Every line of the material below should be output exactly as written, with the images skipped.
*** Opening SUPPLIED DATA ***
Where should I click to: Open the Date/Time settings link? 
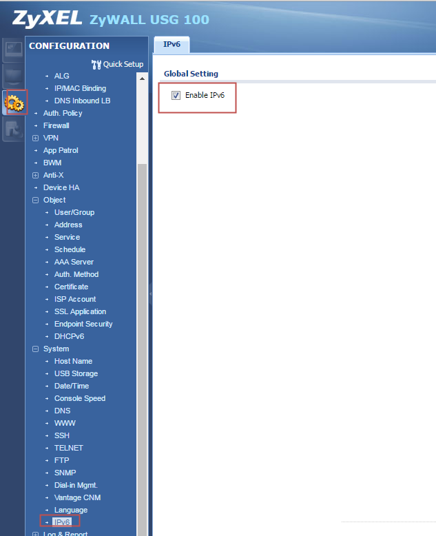click(x=72, y=386)
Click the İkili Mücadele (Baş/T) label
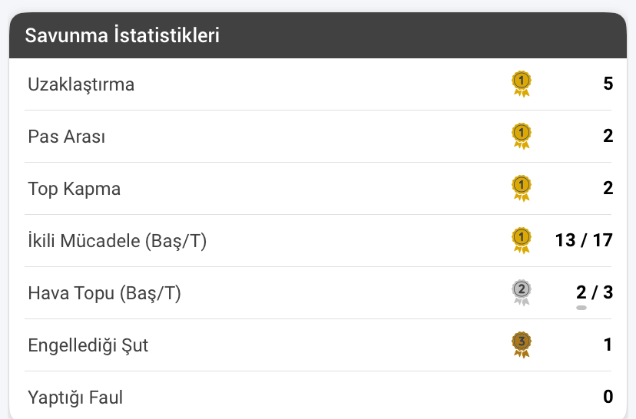The height and width of the screenshot is (419, 636). click(x=118, y=241)
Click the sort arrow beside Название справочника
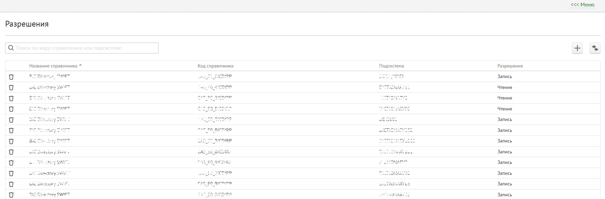Viewport: 605px width, 199px height. point(80,65)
*** Closing SUPPLIED DATA ***
EXERCISE OUTPUT:
Where should I click to: Open the Date/Time settings link? 
click(x=72, y=386)
Click the İkili Mücadele (Baş/T) label
The height and width of the screenshot is (419, 636). click(x=118, y=241)
Click the sort arrow beside Название справочника
Viewport: 605px width, 199px height. point(80,65)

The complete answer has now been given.